Vengo a sapere che Vittorio Arrigoni raccontava la vita quotidiana nella Striscia di Gaza. Una terra dimenticata dove il “democratico” Stato di Israele umilia, affama e bombarda senza che nessuno intervenga. Nonostante le tante risoluzioni Onu contro Israele, nessuna “no fly zone” viene applicata. Arrigoni era a Gaza durante l’operazione “Piombo fuso”, uno degli ultimi crimini di guerra di Israele, i cui leader politici non subiranno mai un processo di Norimberga. Vittorio faceva anche da scudo umano ai contadini e pescatori palestinesi per consentire loro di lavorare per sopravvivere.

Leggo che Arrigoni è stato ammazzato da un sedicente gruppo salafita legato ad Al Qaida. Che senso ha avuto per un “militante islamico” uccidere un italiano che diffondeva in occidente le notizie, oscurate dai media, sul massacro del popolo palestinese? A beneficiare della morte di Arrigoni è unicamente Israele che da tempo lo aveva collocato nella sua lista nera. Chissà se i “galantuomini” del Mossad conoscevano questi famosi terroristi islamici. Forse non sapremo mai la verità su questo strano omicidio.

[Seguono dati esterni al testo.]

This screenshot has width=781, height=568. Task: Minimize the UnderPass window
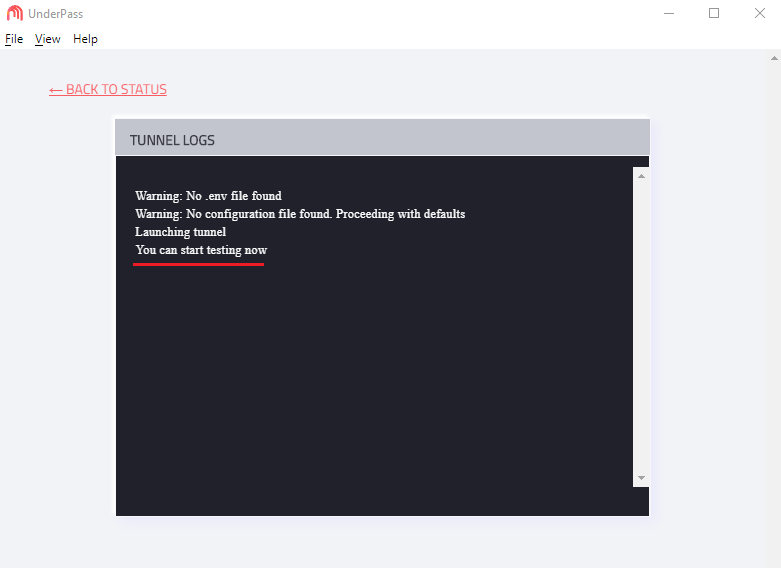click(x=669, y=13)
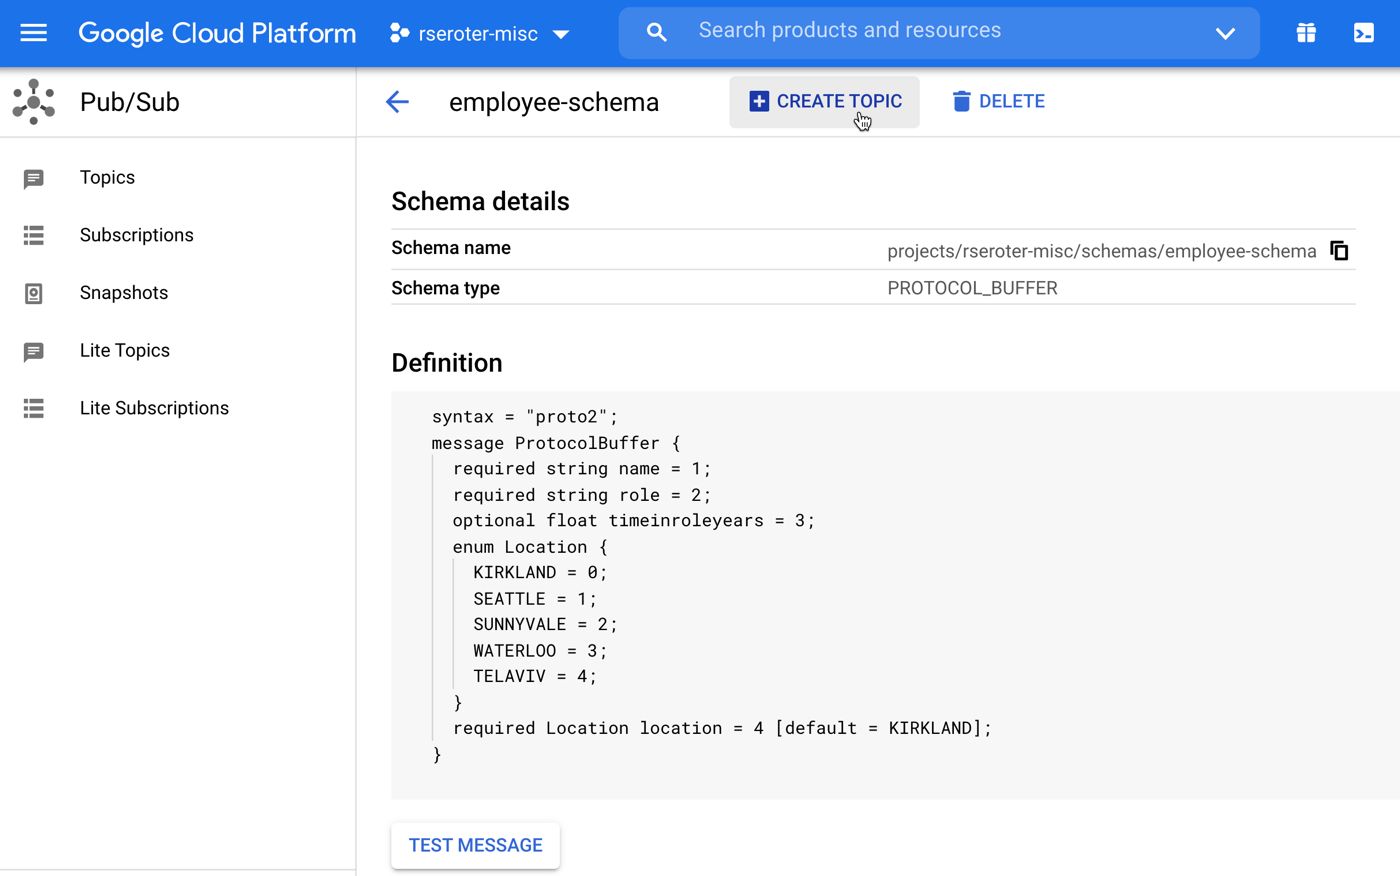The width and height of the screenshot is (1400, 876).
Task: Delete the employee-schema schema
Action: [998, 102]
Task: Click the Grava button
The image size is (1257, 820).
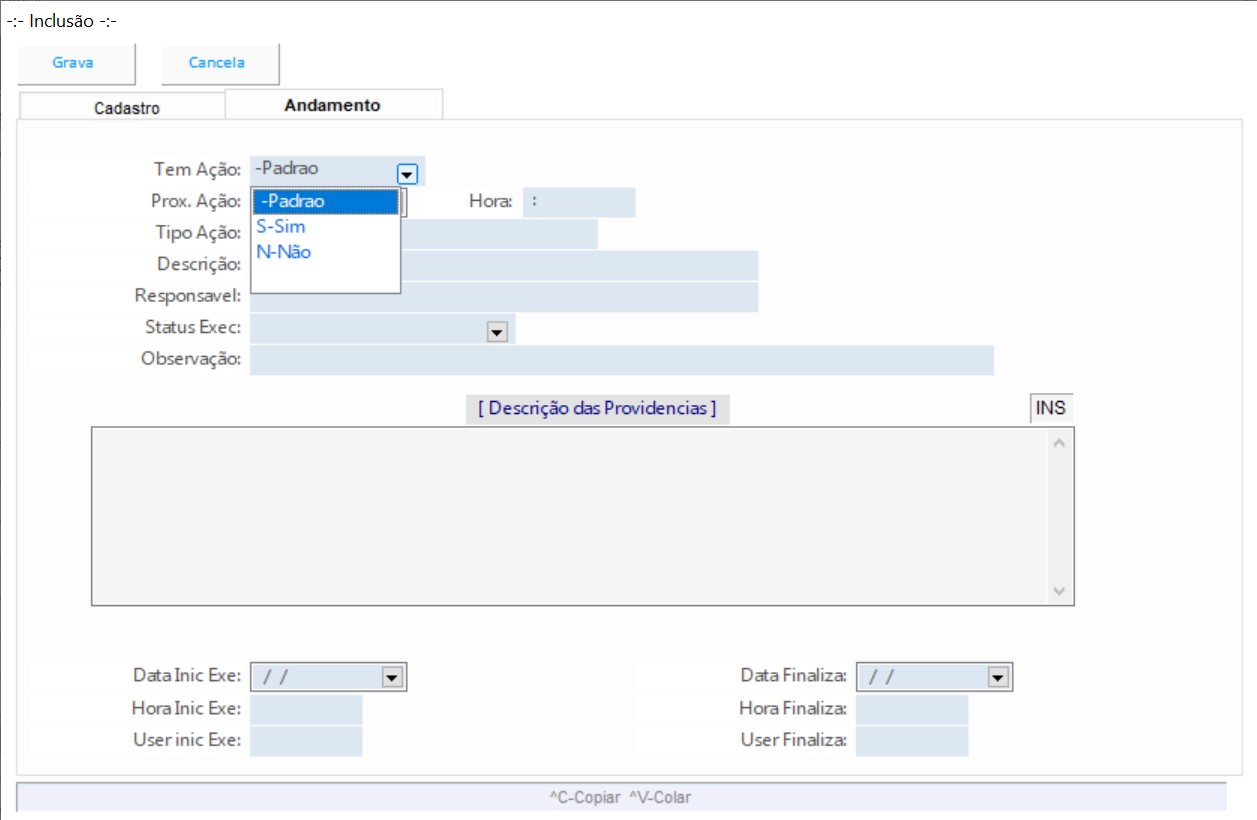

Le idee politiche sicuramente ci dividevano. Lui, ad esempio, diceva che non esistono bandiere o confini. È vero siamo tutti umani, ma esseri umani con una propria patria che ha dei confini precisi e una bandiera, simbolo di una identità reale e profonda. Forse senza saperlo, Vittorio Arrigoni difendeva il sacrosanto diritto del popolo palestinese ad avere una propria patria dove vivere in pace. Un diritto alla terra che, secondo me, appartiene ad ogni popolo.

Provo sdegno per l’articolo in prima pagina de “Il Giornale” ed i tanti commenti infamanti su Arrigoni. Avrei tutto il diritto su sputtanare questo comunista, falso pacifista, “amico dei terroristi” etc. Ma significherebbe comportarmi esattamente come gli antifascisti fanno con noi, sputando veleno secondo schemi beceri. Voglio invece provare a trovare i punti di contatto che ci permettono di “restare umani”, una faticosa ricerca di un comune sentire, sempre che esista. Non riesco a frenare la mia profonda stima per Vittorio, per quello che faceva per i palestinesi.

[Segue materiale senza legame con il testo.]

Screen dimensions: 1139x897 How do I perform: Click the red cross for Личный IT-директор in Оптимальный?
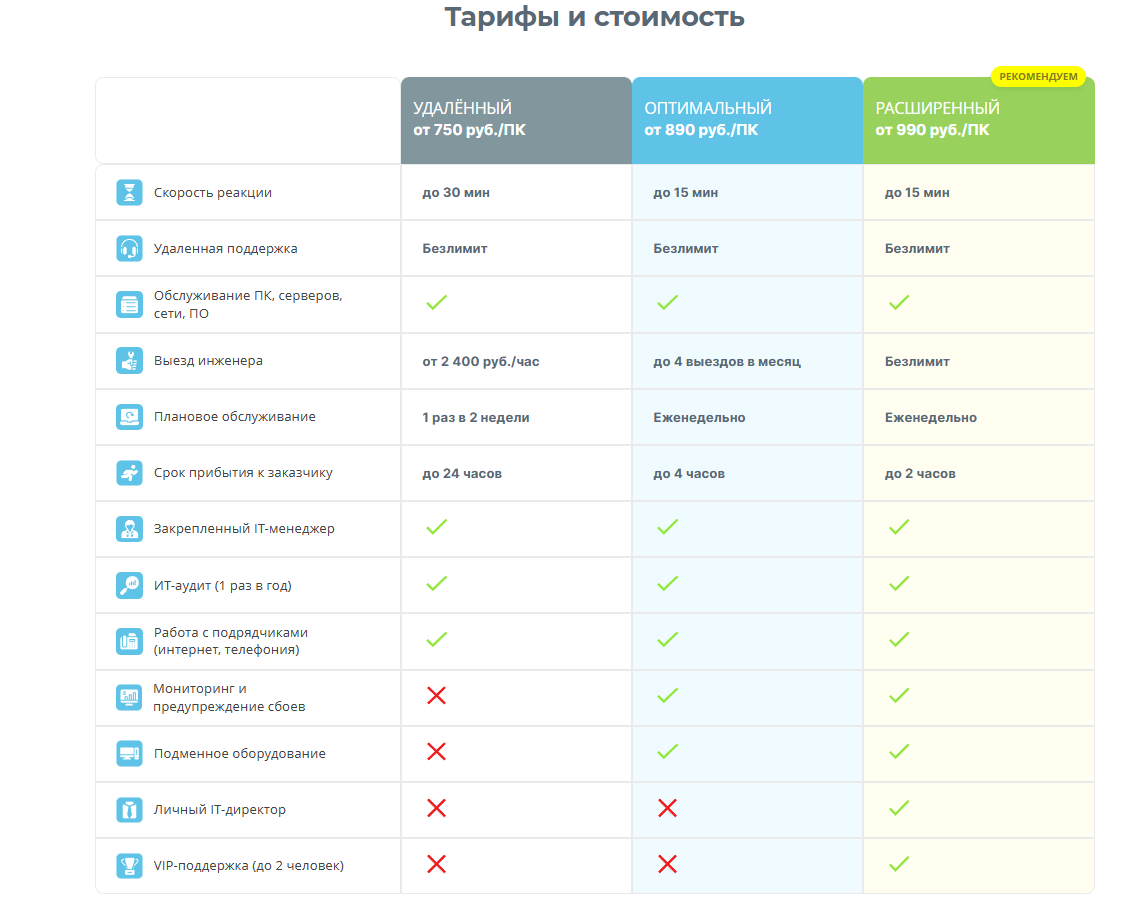click(x=667, y=807)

Odiava Israele? Io dico che amava la verità che pochi hanno il coraggio di dire: Israele non è uno stato più civile di quelli che in questi anni abbiamo bombardato per motivi “umanitari”. Israele si macchia quotidianamente di crimini inauditi e impuniti per il solo fatto di avere la protezione dei boss a stelle e strisce. Un popolo e uno Stato, quello israeliano, che nessuno può criticare per via dell’orrendo genocidio subito durante la seconda guerra mondiale. Chi critica Israele e la sua politica è automaticamente un pericoloso antisemita. Una teoria ridicola e inaccettabile.

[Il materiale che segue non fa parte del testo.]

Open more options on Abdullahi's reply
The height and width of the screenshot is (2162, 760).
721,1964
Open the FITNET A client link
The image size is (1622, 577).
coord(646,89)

Forse, da romantico visionario, sto sbagliando a giudicare così un ragazzo che neanche conoscevo e che forse mi avrebbe odiato per la mia appartenenza politica. Ma, ribadisco, non riesco a nascondere la mia simpatia per Vittorio, questo “folle” che difendeva gli ultimi e sognava, come me e come tanti, la Palestina libera.

Credo che in queste ore tutti i popoli oppressi, e quanti si battono in qualche modo per essi, piangono l’assassinio di un ragazzo coraggioso. Ciao Vittorio!